The words associated with the photographs form an integral part of the meaning of the whole work. They are located on the photographic paper, within the closed frame. Michals uses his own handwriting directly onto the print, and has been know to write and paint on prints of famous photographers he owns - extending their narratives to suit his own purpose.
He says, “No one can reproduce my handwriting, but someone else can always make a new print.” In this way we can see Michals makes a deliberate attempt to create one off pieces in a medium where the possibility of endless quality reproduction is inherent in multiple fine prints. This makes each piece unique, and increases the rarity of the work.
Michals began to associate the photograph with the narrative early in his career, in 1966, thinking and shooting in sequences. In 1974 he began to add written narratives to the photo narratives, and in 1979 began to combine painting with photographs.
Mostly he is known for his black and white prints, usually small in size, on a large white paper, onto which he scrawls his narratives.
The words associated with the pictures are integral - they are like poetic additions, titles in the vernacular, actually using the handwritten form as part of the image - closed within the confines of the photographic paper.
They are also fantasies, elaborate comic distortions relying on humour and the sense of the absurd to proceed. They are like films, and fall between silent movies of years gone by, with action on screen being followed by a screen of full text narrating the plot sequence. Michals borrows many techniques from different art forms, combining them to weave intricate stories.
What Michals creates is photo-fiction, where the exploration of his own morality / mortality is interwoven with universal themes. The words prolong atmosphere, enhance narrative, and motivate the viewer to continue, propelled by the anticipation they create. While the themes he borrows from are hardly new, or rely on a particular New York state of mind, the combination of mediums allows the fiction to sustain itself, and the stylistic indulgence to become integral to the presentation.

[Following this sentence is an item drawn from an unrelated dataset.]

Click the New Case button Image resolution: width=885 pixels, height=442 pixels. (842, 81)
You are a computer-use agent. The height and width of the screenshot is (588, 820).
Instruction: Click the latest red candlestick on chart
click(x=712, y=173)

In an interview with Michael Sand in Aperture Magazine, he calls
his writing a “child-like scrawl” and adds, “writing for me is the
possibility of being more intimate, I think I can be much more private
in language than I can in a photograph. There’s certain presumptions
made about photographs, which may in fact have nothing to do with
reality at all. So it’s a great responsibility to write.”
The theme of the too real photograph is a reason why he started moving away from simple single images that made his name in the 1960's. After a trip to Russia, his work became known, and his professional work blossomed. It was his frustration with the simplicity of traditional presentation that started his quest for something different, and a way to take risks with the medium. What we see is an emotional use of words by and artist who found frustration with the single image as a means of expressing his viewpoints. The combination of sequence, and word narrative seems a risky way to take his use of the medium further, by edging his the photograph too close to a short story photo novel, or still silent movie.
In his book “Duane Duck” he writes, “the natural solution was to begin writing on the borders around the photograph, denying the commonly held view that a picture is worth more than a thousand words. And in doing so breaking one of the most serious of photographic taboos. The image was totally inadequate. A photograph of my parents or my father doesn’t tell me for a second what I thought of my father, which for me is more important than what the man looks like. So then I had to evolve into writing. Not that writing actually describes what you are looking at, but to actually talk about what you can’t see.”
Talking about this quote specifically, would a good photograph of his father have changed the way he though about expressing his father’s likeness in a photograph? Had he successfully captured his father in one image, through skill as a photographer, would we have seen the need for a combination of words and pictures to fill the artistic desire?
Is Michals reinventing a medium to cover his own inadequacies?